I'd like to get to the bottom of those spurious crashes first. I'll try
running that board without priority inheritance for a while and report back...

If anyone has input, please speak up!

Cheers,
Nathan

Re: Crash in ostest prioinherit?

Posted by Nathan Hartman <ha...@gmail.com>.
On Tue, Sep 6, 2022 at 5:36 AM Fotis Panagiotopoulos
<f....@gmail.com> wrote:
> Priority inheritance has a known bug, and it is not working correctly.
> See issue #6310: https://github.com/apache/incubator-nuttx/issues/6310
>
> I had to disable it in our application, as it causes lots of problems.

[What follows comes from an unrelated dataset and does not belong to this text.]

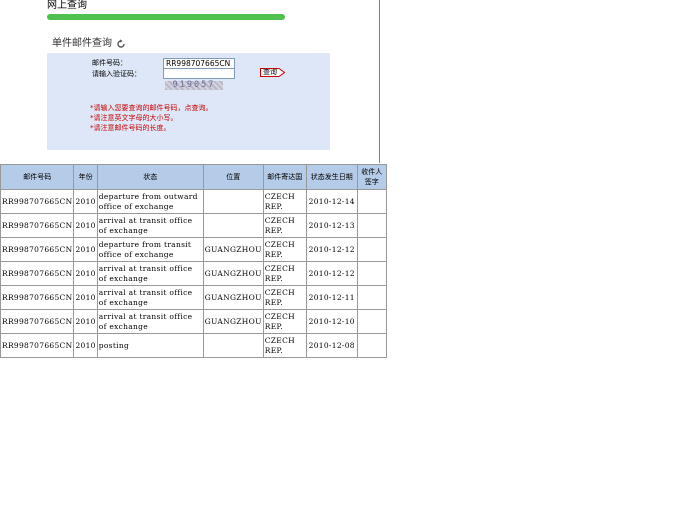 This screenshot has height=518, width=700. I want to click on query-button: 查询, so click(272, 72).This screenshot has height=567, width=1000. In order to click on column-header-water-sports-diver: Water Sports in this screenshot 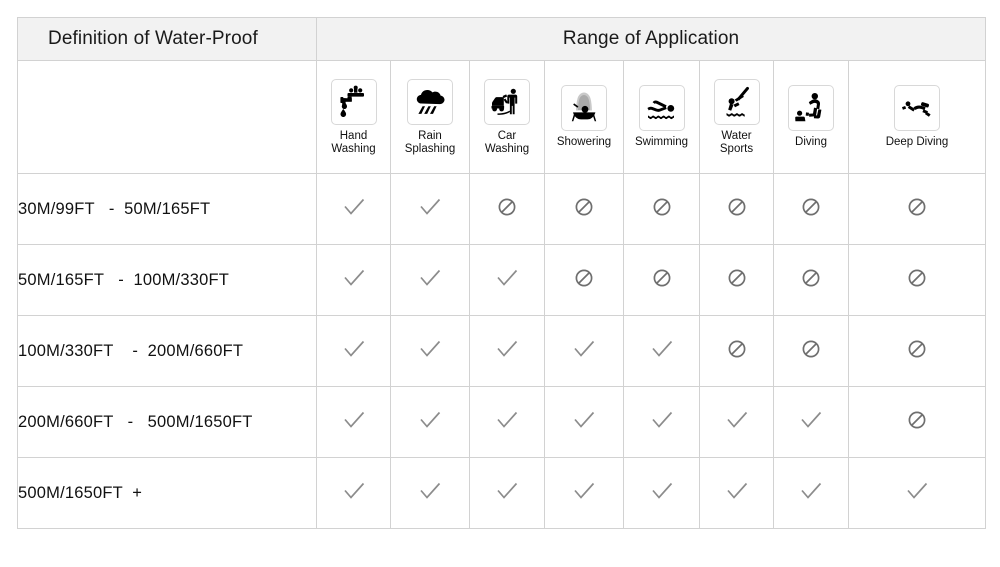, I will do `click(736, 117)`.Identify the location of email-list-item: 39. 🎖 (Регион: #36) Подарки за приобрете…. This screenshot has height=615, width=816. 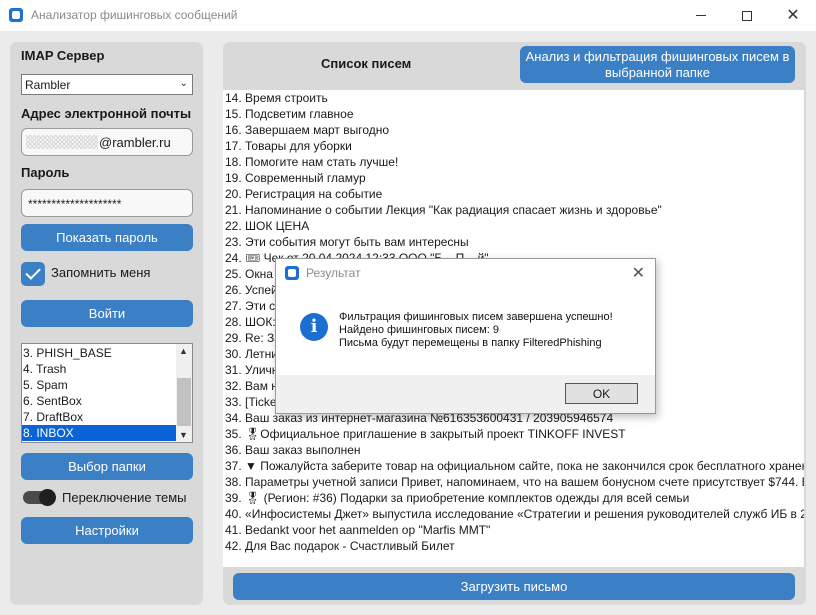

Thanks for pointing that out. I will retest with priority inheritance
disabled and report my findings...

Nathan

Re: Crash in ostest prioinherit?

Posted by Fotis Panagiotopoulos <f....@gmail.com>.
Hello,

Priority inheritance has a known bug, and it is not working correctly.
See issue #6310: https://github.com/apache/incubator-nuttx/issues/6310

I had to disable it in our application, as it causes lots of problems.

As I see, there are a couple of propositions on fixing this, but none of
them is merged yet.

I would like to also express interest in this getting fixed. It is
important for our application.
Maybe the fix should be included in the upcoming release?

On Mon, Sep 5, 2022 at 11:24 PM Nathan Hartman <ha...@gmail.com>
wrote:

> Has anyone ended up in __stack_chk_fail() from nxsig_nanosleep()?
>
> I am running ostest on tiva and consistently getting a panic in the
> "priority_inheritance: Restoration Test" (priority_inheritance() in
> apps/testing/ostest/prioinherit.c).
>
> It always happens in the same place:
>
> The above-mentioned function creates 3 tasks called Task0, Task1,
> Task2; grep for NUMBER_OF_COMPETING_THREADS to find the place where
> these three tasks are started.
>
> The task main function is adversary() in the same file; adversary()
> looks like this:
>
> static int adversary(int argc, FAR char *argv[])
> {
>   int index        = atoi(argv[1]);
>   int inital_delay = atoi(argv[2]);
>   int hold_delay   = atoi(argv[3]);
>
>   sleep_and_display(index, inital_delay);
>   printf("priority_inheritance: "
>          "%s Started, waiting %d uS to take count\n", argv[0],
> inital_delay);
>   sem_wait(&g_sem);
>   sleep_and_display(index,  hold_delay);
>   sem_post(&g_sem);
>   printf("priority_inheritance: %s Posted\n", argv[0]);
>   sleep_and_display(index, 0);
>   return 0;
> }
>
> It runs sleep_and_display(), which calls usleep(), which eventually
> calls nxsig_nanosleep(). When nxsig_nanosleep() finishes and wants to
> return, the stack smashing protection kicks in and we end up in
> __stack_chk_fail(). I think this is happening in Task2() or is in some
> way connected to context switching between Task2() and another task
> due to the sleep.
>
> So far I can't seem to figure out why.
>
> Thanks,
> Nathan
>